▶ [Work request]:
Find the word "will" in the listing, and copy out each line where it turns up.

▶ [Exercise materials]:

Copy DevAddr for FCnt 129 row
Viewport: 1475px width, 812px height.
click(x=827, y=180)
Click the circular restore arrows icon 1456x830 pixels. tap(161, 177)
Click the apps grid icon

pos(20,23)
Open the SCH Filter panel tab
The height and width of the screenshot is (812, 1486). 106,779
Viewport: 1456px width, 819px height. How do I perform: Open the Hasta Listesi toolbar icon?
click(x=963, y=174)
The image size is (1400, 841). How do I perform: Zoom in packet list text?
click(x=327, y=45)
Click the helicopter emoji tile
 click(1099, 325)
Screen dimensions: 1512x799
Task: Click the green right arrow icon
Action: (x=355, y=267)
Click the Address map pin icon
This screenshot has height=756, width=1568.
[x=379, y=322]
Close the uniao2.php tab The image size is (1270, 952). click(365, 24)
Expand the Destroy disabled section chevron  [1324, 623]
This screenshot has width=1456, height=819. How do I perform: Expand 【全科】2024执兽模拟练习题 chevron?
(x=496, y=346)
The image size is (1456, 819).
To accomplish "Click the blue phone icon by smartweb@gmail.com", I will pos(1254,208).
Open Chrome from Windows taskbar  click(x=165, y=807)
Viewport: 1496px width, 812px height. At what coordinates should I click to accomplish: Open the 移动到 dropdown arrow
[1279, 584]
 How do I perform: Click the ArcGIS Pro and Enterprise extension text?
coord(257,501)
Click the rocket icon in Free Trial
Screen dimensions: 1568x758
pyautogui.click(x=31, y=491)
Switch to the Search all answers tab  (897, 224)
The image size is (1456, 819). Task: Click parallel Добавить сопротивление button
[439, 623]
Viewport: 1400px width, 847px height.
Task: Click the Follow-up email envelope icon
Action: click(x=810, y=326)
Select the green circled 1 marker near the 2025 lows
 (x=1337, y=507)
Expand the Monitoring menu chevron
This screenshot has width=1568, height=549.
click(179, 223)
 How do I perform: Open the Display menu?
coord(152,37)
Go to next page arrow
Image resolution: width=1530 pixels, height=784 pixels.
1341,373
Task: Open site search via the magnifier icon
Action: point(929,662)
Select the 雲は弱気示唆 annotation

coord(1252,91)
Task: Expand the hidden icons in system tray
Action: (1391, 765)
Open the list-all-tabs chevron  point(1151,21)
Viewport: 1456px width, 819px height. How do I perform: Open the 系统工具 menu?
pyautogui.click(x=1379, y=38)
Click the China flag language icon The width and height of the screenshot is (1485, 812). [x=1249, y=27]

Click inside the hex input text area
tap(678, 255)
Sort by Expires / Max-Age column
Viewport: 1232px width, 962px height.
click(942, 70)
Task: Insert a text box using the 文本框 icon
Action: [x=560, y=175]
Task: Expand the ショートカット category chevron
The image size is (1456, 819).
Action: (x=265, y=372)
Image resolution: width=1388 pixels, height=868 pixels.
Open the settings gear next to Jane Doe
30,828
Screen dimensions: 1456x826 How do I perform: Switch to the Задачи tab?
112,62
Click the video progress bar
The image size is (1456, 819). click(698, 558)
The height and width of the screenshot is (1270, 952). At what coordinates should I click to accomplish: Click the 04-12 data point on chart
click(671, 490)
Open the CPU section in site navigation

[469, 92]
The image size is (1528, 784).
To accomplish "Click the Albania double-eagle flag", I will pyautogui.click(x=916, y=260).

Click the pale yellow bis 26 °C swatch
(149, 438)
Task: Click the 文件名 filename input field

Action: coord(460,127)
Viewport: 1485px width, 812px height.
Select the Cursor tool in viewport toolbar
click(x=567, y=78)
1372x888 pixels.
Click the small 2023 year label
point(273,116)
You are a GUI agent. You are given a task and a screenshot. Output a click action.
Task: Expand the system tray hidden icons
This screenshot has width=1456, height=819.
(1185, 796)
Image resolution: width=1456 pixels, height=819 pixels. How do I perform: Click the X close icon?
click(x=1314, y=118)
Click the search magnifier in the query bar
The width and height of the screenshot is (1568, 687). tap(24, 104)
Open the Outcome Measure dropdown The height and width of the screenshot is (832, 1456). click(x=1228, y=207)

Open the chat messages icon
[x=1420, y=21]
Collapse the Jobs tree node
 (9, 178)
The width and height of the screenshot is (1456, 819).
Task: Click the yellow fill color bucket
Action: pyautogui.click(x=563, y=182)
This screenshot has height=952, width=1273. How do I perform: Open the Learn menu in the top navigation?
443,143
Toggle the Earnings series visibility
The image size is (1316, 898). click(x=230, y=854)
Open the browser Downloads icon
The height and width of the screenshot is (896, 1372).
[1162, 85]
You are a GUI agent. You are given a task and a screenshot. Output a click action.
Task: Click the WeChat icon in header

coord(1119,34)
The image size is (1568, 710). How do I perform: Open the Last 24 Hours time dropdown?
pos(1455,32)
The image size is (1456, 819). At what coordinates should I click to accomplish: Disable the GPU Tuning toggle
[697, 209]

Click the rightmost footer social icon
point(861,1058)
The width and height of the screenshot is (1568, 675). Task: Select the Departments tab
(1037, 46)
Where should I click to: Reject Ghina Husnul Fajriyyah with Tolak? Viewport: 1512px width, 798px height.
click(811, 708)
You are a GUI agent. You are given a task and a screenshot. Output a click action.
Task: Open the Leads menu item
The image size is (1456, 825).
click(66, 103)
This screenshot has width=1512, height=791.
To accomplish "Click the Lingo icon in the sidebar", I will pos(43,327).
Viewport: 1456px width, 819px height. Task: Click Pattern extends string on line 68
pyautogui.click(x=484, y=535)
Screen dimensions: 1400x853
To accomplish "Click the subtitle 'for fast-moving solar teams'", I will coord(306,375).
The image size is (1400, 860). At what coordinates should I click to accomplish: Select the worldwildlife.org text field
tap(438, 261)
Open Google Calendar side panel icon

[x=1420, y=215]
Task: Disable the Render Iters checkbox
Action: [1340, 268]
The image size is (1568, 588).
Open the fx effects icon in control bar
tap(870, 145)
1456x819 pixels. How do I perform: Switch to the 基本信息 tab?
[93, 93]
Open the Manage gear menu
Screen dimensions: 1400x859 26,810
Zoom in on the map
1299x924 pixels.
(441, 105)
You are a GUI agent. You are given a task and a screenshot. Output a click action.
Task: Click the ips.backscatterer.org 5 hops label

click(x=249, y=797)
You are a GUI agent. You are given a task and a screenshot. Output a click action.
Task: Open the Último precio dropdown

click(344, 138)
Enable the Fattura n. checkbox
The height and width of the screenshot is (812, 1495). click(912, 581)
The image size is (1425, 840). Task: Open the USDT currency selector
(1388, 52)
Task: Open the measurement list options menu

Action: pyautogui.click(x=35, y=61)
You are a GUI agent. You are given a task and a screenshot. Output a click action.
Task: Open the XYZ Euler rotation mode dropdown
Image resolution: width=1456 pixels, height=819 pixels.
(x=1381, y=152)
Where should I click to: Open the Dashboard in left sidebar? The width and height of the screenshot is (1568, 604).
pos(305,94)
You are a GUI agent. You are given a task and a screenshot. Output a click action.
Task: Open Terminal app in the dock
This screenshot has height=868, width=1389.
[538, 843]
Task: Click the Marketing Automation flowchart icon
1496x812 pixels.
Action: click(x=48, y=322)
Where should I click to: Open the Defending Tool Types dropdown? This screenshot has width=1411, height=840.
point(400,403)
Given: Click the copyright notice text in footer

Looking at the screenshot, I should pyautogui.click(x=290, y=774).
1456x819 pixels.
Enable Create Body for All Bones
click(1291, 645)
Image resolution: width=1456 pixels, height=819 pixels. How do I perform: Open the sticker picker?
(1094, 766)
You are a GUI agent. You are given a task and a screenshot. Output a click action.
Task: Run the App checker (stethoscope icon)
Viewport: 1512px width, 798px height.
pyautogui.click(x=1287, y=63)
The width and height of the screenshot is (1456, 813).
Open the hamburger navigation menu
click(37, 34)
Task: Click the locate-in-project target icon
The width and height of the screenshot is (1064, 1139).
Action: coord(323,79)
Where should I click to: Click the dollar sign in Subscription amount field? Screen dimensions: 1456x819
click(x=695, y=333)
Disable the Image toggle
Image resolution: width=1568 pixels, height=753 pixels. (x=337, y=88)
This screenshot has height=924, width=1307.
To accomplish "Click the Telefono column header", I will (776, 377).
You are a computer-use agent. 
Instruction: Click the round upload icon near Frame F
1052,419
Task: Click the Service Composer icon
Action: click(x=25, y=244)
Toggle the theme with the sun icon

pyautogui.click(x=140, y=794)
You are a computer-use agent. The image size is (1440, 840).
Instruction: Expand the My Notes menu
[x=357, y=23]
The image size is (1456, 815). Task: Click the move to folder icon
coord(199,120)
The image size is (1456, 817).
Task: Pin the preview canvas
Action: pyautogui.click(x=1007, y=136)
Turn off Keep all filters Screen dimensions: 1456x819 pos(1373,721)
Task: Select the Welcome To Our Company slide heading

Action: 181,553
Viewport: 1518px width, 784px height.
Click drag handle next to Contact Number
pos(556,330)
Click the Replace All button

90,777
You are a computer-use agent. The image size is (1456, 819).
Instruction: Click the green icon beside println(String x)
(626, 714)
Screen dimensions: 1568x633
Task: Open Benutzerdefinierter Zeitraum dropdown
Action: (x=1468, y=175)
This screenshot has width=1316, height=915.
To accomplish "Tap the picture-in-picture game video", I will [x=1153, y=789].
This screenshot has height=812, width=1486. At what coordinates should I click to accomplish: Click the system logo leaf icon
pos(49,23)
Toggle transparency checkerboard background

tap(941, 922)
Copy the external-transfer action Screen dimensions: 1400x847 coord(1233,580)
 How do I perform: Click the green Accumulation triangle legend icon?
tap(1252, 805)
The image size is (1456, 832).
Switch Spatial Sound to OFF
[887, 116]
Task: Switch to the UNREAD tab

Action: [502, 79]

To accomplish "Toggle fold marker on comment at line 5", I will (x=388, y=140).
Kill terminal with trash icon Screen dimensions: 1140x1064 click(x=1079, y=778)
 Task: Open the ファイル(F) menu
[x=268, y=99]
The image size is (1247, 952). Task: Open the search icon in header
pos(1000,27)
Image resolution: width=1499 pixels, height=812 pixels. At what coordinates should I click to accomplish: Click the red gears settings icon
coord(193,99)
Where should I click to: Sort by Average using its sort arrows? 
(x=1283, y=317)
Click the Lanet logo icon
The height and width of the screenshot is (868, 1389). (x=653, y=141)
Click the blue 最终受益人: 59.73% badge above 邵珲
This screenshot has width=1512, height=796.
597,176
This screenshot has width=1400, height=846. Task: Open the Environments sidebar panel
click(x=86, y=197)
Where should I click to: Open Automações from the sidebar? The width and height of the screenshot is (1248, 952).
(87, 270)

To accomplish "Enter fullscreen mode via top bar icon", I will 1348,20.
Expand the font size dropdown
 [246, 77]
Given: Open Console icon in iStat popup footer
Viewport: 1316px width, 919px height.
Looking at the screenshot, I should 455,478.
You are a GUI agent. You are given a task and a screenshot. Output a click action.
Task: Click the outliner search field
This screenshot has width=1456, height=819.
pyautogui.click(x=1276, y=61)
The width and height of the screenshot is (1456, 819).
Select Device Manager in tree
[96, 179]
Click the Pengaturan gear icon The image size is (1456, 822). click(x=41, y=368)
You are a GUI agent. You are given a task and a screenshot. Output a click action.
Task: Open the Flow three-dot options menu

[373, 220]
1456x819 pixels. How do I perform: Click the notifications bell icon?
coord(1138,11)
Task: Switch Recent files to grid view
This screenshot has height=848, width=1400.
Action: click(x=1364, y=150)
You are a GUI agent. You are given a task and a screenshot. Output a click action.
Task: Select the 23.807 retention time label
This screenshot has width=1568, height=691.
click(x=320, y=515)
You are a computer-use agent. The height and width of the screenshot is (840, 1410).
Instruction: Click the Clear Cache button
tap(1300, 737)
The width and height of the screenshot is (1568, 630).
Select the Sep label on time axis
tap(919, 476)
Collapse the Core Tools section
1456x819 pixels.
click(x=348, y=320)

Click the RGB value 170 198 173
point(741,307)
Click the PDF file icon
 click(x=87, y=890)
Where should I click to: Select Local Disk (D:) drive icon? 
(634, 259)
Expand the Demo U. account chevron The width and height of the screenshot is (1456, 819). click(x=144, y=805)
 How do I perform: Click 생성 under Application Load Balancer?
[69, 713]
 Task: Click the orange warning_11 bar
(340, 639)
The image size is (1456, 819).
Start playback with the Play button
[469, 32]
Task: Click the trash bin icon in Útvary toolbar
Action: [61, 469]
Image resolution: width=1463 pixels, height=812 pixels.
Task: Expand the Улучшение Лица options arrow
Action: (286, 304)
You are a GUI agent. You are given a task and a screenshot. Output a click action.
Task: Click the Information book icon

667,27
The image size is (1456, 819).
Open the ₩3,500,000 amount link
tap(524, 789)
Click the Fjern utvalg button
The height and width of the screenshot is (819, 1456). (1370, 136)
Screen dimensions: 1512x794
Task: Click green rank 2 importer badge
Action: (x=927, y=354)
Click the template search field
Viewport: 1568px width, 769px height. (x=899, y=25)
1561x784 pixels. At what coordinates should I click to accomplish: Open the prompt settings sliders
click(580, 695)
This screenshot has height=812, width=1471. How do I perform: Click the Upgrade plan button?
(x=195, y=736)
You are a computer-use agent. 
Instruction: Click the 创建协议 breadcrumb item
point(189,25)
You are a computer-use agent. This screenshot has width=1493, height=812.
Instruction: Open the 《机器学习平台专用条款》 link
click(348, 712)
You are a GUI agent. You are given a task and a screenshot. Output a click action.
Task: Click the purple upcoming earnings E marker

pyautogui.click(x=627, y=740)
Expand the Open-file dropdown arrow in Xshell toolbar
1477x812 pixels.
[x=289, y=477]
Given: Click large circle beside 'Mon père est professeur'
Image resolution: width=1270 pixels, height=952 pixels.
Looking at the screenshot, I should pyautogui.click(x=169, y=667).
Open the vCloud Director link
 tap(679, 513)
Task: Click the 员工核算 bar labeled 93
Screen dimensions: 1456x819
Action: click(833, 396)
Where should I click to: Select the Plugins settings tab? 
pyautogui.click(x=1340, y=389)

▶ [Finished exercise]:
To accomplish "Click the blue phone icon by smartweb@gmail.com", I will pos(1254,208).
To accomplish "Click the Albania double-eagle flag", I will pyautogui.click(x=916, y=260).
To accomplish "Click the Lingo icon in the sidebar", I will pos(43,327).
To accomplish "Click the subtitle 'for fast-moving solar teams'", I will coord(306,375).
To accomplish "Click the Telefono column header", I will (776, 377).
To accomplish "Tap the picture-in-picture game video", I will [x=1153, y=789].
To accomplish "Toggle fold marker on comment at line 5", I will (x=388, y=140).
To accomplish "Enter fullscreen mode via top bar icon", I will 1348,20.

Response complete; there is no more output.